* [EXERCISE PROMPT] Please extract every line from the rows below that contains the word "resolution", matching case exactly.

* [DATA FOR THIS TASK]
───

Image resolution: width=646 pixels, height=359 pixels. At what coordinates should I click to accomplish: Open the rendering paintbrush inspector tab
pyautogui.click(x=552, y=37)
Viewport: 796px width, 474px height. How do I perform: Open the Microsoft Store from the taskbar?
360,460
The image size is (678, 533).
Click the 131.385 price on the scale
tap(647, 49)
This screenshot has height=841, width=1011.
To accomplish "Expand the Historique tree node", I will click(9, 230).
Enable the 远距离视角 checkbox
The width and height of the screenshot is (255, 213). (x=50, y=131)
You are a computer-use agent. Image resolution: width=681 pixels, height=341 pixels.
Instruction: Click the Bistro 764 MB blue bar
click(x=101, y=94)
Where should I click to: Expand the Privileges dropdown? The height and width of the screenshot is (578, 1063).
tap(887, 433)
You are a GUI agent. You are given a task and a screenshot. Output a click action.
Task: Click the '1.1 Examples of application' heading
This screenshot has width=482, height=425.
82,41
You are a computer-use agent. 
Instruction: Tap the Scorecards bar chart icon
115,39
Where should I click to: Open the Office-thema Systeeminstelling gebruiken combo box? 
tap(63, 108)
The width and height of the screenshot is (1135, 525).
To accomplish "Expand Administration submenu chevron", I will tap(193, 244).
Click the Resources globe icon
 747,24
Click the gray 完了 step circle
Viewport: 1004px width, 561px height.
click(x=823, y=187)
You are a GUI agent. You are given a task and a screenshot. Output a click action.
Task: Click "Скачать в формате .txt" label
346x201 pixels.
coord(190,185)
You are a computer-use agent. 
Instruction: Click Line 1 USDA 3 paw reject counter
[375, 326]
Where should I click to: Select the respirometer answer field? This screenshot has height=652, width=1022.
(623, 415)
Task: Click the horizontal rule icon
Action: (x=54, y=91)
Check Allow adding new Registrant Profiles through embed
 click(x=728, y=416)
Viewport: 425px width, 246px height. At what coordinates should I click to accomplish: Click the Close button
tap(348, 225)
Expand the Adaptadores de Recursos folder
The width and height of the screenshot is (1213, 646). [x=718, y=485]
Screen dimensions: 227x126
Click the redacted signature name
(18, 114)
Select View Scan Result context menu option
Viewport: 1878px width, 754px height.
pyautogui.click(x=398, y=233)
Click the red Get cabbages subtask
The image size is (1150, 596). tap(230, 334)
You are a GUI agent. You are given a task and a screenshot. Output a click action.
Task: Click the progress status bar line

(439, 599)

───

* [WORKED SOLUTION]
Image resolution: width=646 pixels, height=359 pixels. At what coordinates should I click to accomplish: Open the rendering paintbrush inspector tab
You are a computer-use agent. Image resolution: width=681 pixels, height=341 pixels.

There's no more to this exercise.